Manetta ai polsi di Genny ‘a carogna. Calcio violento: La Procura non fa sconti
o GENNY A CAROGNA
Cinque provvedimenti di custodia cautelare disposti dai piemme romani Albamonte e Di Maio per i disordini della finale di Coppa Italia Napoli-Fiorentina. Contestati i reati di “concorso e resistenza e lancio di materiale pericoloso e divieto di cartelli incitanti alla violenza”
Manetta ai polsi di Genny ‘a carogna. Calcio violento: La Procura non fa sconti
Manetta ai polsi di Genny ‘a carogna. Calcio violento: La Procura non fa sconti

“Gennaro De Tommaso e’ stato il leader e l’istigatore degli atti di violenza compiuti contro le forze dell’ordine da un gruppo di cento tifosi del Napoli prima della finale di Coppa Italia”. Cosi il dirigente della Digos capitolina Diego Parente ha commentato l’arresto dell’ultras celeste “Genny a’ carogna”. Per lui il giudice per le indagini preliminari ha disposto gli arresti domiciliari, mentre per altri quattro tifosi campani, Massimiliano Mantice, Mauro Alfieri, Genny Filacchione, Salvatore Lo Presti è previsto l’obbligo di firma.

In particolare, a tutti tranne che a Mantice e’ contestato il concorso in resistenza a pubblico ufficiale, nonche’ il possesso e il lancio di artifizi pirotecnici e altri oggetti atti ad offendere. A De Tommaso e Mantice lo scavalcamento della recinzione che delimita le tribune dello stadio dal campo da gioco. Al solo De Tommaso, infine, l’incitazione alla violenza in relazione alla maglietta indossata dal tifoso recante la scritta “Speziale libero”. Per quanto riguarda una presunta trattativa tra l’ultras e le forze dell’ordine per bloccare la partita dopo la notizia del ferimento di Ciro Esposito, Parente ha ribadito: “Non ci fu nessuna trattativa, De Tommaso come scrive il gip ha avuto un comportamento di negazione dell’autorita’ tanto che chiese di parlare direttamente con Marek Hamisk”.

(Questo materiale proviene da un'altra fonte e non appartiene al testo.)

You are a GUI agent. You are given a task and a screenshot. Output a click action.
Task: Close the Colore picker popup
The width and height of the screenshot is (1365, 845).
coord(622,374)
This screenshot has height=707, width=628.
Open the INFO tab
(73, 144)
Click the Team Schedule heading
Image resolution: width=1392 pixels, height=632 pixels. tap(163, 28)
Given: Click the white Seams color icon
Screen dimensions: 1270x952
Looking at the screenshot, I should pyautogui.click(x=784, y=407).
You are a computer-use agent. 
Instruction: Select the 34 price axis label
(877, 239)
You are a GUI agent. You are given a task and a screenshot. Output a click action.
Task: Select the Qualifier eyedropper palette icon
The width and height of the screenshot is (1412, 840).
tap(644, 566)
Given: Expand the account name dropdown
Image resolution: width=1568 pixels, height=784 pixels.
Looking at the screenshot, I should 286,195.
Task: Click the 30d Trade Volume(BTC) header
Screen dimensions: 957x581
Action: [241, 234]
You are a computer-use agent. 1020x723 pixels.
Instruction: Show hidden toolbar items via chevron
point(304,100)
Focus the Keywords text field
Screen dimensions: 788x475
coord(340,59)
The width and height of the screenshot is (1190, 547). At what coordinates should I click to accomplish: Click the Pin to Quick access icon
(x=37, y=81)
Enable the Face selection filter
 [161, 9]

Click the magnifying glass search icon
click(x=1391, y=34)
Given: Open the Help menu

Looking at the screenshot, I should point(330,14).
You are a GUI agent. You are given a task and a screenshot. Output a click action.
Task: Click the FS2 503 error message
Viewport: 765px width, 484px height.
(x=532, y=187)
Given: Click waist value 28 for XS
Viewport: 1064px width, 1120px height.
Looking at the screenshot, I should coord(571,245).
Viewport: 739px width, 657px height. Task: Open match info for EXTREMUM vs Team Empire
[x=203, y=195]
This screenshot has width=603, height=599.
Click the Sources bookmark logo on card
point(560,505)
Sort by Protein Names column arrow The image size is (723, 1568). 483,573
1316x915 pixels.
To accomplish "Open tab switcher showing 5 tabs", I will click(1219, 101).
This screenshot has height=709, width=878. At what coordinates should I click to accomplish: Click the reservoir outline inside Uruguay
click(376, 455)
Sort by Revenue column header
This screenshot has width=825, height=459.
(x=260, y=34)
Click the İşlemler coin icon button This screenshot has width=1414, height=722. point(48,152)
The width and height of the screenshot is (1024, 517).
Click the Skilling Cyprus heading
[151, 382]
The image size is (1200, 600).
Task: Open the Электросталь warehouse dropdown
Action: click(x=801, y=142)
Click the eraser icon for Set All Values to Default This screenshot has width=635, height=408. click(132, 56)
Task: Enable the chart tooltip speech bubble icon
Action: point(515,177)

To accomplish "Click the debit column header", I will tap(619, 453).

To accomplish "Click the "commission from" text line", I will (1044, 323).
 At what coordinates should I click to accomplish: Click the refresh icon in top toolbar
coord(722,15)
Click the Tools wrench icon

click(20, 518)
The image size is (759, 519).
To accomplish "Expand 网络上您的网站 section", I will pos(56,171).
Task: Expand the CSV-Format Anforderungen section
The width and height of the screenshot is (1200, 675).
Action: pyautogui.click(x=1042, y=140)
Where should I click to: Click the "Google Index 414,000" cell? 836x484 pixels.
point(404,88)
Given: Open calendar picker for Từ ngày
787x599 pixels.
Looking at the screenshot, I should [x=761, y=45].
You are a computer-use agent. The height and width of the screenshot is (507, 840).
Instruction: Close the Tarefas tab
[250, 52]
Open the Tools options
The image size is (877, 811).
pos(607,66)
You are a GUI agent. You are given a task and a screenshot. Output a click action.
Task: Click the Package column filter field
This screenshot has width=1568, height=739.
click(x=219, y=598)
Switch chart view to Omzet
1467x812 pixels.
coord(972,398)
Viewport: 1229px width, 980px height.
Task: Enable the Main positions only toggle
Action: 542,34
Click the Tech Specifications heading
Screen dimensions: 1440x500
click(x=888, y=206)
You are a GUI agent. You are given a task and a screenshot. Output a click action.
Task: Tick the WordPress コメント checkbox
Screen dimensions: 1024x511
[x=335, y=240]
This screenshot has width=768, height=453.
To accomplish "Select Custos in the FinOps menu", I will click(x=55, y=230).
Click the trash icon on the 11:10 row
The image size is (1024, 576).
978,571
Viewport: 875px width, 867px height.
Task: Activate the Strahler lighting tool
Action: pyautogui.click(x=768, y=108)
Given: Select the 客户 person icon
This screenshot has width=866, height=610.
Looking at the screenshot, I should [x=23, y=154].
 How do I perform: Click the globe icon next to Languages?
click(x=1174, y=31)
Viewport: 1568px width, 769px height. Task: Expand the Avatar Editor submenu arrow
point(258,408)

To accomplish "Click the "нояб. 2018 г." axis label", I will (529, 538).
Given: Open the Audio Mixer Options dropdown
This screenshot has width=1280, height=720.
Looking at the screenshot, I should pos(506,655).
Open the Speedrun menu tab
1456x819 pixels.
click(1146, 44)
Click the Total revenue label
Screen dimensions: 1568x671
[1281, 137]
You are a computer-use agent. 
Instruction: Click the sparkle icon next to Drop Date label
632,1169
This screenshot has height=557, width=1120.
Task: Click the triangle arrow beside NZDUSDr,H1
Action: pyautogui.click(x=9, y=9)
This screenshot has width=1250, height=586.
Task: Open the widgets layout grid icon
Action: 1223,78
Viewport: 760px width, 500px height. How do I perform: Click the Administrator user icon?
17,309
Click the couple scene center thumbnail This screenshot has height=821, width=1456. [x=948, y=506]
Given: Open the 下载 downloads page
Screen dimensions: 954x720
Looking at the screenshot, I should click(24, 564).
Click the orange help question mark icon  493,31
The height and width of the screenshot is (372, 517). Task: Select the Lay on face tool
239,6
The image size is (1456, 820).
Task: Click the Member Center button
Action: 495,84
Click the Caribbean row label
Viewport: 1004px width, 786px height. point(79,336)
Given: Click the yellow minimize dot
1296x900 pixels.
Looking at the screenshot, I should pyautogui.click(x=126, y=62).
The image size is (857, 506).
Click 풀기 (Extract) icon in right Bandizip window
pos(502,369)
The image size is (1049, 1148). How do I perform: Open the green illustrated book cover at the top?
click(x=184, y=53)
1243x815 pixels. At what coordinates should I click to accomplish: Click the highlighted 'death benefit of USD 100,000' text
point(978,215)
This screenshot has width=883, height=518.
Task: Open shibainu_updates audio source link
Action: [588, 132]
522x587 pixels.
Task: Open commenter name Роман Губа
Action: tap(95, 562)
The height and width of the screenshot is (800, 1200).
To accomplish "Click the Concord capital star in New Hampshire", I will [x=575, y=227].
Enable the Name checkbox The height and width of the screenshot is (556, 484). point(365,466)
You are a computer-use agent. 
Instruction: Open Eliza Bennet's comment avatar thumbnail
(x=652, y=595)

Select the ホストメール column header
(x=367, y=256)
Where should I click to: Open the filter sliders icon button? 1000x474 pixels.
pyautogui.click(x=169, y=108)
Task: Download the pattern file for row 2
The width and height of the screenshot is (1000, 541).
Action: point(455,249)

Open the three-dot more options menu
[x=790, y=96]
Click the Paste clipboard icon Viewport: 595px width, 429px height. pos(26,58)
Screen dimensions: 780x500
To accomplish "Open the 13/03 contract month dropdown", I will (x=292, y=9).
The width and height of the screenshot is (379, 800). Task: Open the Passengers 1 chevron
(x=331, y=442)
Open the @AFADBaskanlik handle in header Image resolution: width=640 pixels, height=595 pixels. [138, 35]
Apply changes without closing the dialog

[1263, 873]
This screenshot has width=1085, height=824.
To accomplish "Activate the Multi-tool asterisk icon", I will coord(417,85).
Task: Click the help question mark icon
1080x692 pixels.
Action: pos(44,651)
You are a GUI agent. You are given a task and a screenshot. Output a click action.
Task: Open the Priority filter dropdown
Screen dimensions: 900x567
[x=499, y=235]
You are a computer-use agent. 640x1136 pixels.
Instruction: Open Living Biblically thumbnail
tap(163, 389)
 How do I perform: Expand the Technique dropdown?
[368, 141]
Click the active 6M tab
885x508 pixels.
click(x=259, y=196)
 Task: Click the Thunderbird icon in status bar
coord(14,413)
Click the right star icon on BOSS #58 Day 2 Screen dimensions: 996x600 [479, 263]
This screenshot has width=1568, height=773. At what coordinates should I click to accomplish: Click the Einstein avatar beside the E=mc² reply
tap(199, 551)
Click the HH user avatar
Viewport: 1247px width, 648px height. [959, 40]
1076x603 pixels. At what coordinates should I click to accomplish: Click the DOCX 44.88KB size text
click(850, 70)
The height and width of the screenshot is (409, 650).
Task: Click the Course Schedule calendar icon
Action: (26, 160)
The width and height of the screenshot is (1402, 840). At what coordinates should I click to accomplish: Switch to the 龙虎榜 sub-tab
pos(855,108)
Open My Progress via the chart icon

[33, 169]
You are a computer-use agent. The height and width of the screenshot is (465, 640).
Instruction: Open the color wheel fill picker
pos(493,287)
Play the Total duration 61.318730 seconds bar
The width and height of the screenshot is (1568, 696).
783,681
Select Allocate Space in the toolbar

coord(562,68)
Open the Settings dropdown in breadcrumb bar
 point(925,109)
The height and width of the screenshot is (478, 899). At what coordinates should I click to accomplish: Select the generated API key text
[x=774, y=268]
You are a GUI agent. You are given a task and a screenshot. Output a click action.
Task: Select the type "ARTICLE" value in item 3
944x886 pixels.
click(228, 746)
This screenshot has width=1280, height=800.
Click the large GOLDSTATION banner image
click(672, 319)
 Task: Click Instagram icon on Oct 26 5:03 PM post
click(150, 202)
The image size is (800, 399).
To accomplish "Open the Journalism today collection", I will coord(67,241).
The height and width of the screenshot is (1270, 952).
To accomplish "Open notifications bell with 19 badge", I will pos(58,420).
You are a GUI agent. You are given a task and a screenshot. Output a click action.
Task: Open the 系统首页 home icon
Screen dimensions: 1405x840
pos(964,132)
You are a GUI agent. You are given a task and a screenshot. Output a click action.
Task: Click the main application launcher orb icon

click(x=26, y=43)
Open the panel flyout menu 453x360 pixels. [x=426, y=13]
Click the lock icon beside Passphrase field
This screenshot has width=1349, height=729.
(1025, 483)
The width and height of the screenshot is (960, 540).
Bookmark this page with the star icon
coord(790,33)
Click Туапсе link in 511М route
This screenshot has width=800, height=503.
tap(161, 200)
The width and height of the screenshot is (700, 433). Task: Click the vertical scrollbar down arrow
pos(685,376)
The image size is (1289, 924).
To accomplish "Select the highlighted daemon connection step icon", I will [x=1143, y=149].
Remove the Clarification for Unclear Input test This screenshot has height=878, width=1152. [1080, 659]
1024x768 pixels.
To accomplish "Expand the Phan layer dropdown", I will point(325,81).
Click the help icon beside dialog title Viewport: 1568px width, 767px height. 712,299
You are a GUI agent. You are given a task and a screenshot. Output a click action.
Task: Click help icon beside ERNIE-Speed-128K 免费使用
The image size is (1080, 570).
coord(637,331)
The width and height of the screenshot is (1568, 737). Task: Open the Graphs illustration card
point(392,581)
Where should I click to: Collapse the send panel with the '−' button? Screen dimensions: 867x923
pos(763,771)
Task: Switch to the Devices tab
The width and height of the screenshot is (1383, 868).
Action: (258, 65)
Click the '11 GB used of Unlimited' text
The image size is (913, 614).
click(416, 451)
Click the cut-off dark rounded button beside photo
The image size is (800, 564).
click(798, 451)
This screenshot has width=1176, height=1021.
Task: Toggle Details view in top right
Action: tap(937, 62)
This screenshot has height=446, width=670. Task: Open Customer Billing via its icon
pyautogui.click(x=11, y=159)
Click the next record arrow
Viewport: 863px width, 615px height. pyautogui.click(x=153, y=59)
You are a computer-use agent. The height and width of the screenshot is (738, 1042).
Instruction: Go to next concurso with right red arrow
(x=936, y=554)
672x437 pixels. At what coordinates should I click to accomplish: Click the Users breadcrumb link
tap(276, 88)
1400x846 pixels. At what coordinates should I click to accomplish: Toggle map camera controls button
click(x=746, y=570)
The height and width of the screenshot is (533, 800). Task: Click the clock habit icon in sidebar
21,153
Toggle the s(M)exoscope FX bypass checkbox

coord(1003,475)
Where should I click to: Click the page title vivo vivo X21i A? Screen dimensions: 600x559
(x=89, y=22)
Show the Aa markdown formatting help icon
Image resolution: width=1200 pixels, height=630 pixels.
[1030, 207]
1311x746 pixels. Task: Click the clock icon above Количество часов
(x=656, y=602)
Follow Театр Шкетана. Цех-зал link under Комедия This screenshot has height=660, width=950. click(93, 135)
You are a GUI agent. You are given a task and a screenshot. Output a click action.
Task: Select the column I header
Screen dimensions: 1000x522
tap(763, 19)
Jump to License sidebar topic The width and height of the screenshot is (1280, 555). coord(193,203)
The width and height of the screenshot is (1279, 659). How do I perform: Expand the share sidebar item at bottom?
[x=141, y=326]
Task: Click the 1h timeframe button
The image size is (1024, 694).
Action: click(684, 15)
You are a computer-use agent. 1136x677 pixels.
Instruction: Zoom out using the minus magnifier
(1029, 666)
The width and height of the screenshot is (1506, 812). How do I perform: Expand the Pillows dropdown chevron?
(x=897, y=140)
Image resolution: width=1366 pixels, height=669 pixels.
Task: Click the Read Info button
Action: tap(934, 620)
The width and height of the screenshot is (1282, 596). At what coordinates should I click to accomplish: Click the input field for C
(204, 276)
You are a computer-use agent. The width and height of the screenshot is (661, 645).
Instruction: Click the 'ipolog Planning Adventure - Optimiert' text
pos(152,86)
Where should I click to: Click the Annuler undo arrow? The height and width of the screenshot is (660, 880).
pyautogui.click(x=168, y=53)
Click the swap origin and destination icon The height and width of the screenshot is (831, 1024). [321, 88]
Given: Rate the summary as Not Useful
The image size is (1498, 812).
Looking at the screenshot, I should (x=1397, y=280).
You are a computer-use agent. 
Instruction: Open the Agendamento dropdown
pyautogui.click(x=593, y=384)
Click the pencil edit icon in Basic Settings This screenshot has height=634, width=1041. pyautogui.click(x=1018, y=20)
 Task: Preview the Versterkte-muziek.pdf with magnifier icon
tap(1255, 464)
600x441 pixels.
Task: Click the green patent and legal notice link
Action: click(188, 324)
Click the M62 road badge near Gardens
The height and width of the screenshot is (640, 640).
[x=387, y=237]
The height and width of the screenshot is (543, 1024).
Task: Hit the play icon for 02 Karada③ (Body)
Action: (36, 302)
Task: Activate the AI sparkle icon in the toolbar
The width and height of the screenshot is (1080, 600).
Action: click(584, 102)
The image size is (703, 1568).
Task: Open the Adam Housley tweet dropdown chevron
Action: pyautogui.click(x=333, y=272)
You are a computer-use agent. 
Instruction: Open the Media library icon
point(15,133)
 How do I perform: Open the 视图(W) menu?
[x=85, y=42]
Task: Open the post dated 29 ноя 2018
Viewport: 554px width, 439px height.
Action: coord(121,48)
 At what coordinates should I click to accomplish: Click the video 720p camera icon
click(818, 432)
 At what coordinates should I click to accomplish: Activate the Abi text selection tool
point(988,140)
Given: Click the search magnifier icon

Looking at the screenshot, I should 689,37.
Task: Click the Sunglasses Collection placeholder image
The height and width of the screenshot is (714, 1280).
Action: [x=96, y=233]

La resistenza alle forze dell’ordine avvenne intorno alle 17: circa cento tifosi partenopei si riuniorono a pizza Mazzini, zona non prevista per il passaggio degli ultras. Le forze dell’ordine avevano infatti individuato zone di passaggio per evitare contatti tra le tifoserie avverse. Quindi i cento furoni direzionati verso Ponte Milvio dove sono avvenuti gli episodi ritenuti più gravi di lancio di oggetti. I tifosi erano dotati di vessilli, travisati con felpe e scaldacollo nonostante il caldo, armati di aste. La loro provenienza fu accertata sulla base dell’accento campano. Lungo il percorso il gruppo tento’ anche di scagliarsdi contro un pullman di tifosi della Fiorentina. I tre per i quali e’ stato disposto l’obbligo di firma sono stati immortalati nei pressi ponte Milvio durante il lancio oggetti pirotecnici: nei filmati si vede anche De Tommaso guidare ed incitare il gruppo.